"Le Temps de l'innocence" d'Edith Wharton

Publié le par Michel Sender

"Le Temps de l'innocence" d'Edith Wharton

« Un soir de janvier 187…, Christine Nilsson chantait la Marguerite de Faust à l’Académie de Musique de New York.

Il était déjà question de construire — bien au loin dans la ville, plus haut même que la Quarantième Rue —, un nouvel Opéra, rival en richesses et en splendeur de ceux des grandes capitales européennes. Cependant, le monde élégant se plaisait encore à se rassembler, chaque hiver, dans les loges rouges et or quelque peu défraichies de l’accueillante et vieille Académie. Les sentimentaux y restaient attachés à cause des souvenirs du passé, les musiciens à cause de son excellente acoustique — une réussite toujours hasardeuse —, et les traditionalistes y tenaient parce que, petite et incommode, elle éloignait, de ce fait même, les nouveaux riches dont New York commençait à sentir à la fois l’attraction et le danger.

### Travail à faire
Selon l'extrait du « Temps de l'innocence », quel rôle Christine Nilsson chantait-elle à l'Académie de Musique de New York ?

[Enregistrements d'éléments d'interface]
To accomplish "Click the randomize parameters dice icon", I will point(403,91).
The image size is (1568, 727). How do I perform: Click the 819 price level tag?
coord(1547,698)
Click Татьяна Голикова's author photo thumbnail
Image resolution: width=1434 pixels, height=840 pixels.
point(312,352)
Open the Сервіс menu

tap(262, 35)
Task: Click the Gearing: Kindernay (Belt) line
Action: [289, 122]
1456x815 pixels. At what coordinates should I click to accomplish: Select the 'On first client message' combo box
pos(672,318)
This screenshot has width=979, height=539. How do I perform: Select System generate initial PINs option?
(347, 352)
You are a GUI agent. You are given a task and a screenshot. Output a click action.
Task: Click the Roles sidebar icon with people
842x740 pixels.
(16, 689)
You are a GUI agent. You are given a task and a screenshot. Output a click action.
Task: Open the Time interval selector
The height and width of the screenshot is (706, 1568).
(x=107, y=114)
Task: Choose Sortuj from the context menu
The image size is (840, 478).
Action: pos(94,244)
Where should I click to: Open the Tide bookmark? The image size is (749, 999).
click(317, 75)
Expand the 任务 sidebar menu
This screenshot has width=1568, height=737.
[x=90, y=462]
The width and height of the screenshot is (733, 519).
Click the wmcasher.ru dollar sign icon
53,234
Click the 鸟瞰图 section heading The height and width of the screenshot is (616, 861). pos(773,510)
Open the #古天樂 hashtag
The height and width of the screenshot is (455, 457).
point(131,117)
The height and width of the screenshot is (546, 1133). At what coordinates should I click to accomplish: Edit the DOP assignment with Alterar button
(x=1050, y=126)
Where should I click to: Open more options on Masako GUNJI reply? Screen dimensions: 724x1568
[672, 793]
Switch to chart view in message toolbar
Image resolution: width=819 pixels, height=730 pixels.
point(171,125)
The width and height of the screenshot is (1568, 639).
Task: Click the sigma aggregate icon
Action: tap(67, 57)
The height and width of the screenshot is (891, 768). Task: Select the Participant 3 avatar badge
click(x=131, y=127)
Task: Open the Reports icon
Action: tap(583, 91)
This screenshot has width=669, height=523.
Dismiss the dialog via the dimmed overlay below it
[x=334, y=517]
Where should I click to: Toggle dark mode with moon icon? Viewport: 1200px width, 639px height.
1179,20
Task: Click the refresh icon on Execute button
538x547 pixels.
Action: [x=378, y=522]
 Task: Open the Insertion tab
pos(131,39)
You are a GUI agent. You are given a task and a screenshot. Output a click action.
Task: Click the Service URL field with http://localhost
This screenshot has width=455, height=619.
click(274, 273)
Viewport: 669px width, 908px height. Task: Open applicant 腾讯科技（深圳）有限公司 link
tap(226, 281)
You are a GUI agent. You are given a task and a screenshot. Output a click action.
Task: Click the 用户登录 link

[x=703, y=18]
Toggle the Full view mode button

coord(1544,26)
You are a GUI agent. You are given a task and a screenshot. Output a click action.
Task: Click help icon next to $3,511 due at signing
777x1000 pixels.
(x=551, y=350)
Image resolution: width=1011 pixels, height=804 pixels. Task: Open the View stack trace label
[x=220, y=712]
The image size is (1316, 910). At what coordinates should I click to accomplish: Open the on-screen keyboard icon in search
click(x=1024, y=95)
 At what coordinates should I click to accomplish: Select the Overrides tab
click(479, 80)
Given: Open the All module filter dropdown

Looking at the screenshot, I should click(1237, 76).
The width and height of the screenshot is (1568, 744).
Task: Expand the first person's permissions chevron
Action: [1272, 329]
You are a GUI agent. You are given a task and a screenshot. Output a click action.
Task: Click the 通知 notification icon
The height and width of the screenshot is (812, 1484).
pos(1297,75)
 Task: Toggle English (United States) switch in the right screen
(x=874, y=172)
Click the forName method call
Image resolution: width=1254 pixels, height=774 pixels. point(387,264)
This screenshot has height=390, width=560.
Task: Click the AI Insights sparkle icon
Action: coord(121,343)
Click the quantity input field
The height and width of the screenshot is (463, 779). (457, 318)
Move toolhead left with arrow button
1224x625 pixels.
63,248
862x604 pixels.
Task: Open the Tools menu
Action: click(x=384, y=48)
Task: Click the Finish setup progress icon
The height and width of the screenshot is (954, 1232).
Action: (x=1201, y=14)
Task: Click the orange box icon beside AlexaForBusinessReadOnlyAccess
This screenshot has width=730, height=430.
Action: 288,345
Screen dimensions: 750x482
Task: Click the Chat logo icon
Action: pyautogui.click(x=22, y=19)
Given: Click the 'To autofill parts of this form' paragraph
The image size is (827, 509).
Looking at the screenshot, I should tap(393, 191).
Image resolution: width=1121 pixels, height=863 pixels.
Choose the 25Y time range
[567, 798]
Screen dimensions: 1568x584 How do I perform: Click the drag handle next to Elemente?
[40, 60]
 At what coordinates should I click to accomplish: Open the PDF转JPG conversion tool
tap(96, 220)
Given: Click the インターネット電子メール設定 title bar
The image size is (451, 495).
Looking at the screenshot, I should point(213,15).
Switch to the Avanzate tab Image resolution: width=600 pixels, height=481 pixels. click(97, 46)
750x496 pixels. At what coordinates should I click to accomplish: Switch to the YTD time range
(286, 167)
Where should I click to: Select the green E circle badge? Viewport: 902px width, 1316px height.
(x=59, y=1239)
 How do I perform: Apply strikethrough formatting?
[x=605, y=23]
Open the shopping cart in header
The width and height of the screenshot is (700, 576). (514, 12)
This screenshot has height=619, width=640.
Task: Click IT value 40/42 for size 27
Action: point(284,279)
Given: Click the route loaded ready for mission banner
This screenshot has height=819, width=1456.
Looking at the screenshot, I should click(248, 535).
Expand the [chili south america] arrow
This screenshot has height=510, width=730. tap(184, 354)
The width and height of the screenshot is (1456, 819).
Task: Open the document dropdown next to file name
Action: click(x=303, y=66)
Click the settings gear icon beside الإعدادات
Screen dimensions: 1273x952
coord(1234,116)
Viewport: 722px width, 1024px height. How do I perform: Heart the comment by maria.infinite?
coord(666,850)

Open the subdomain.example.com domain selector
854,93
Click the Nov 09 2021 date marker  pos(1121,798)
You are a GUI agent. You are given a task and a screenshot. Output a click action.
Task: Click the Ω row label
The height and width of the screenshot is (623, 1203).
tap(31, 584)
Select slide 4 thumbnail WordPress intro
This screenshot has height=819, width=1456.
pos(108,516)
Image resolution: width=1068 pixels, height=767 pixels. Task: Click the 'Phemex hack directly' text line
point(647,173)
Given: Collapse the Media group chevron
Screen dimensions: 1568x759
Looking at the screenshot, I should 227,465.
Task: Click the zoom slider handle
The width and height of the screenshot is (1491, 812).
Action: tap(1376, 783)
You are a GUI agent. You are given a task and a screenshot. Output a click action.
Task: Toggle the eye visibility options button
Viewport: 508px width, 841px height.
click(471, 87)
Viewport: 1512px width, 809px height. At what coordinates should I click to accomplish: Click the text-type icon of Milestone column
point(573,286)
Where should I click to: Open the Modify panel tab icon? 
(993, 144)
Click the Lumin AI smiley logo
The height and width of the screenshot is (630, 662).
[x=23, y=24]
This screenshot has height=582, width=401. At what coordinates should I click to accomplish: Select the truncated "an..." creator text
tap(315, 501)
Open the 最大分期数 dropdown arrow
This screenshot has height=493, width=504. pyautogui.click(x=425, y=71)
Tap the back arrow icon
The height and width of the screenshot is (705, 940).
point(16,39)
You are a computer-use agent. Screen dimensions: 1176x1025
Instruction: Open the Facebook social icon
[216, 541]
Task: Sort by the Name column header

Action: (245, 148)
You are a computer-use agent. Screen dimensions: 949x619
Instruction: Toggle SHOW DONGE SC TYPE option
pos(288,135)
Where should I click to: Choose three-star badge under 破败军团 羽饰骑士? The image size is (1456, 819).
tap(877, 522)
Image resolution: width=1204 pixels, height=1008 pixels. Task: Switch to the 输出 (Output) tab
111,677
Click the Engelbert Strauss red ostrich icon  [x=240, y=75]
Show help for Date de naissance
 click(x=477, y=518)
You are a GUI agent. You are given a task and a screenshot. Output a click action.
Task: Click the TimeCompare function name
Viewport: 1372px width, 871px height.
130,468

### Problème résolu
Elle chantait la Marguerite de Faust.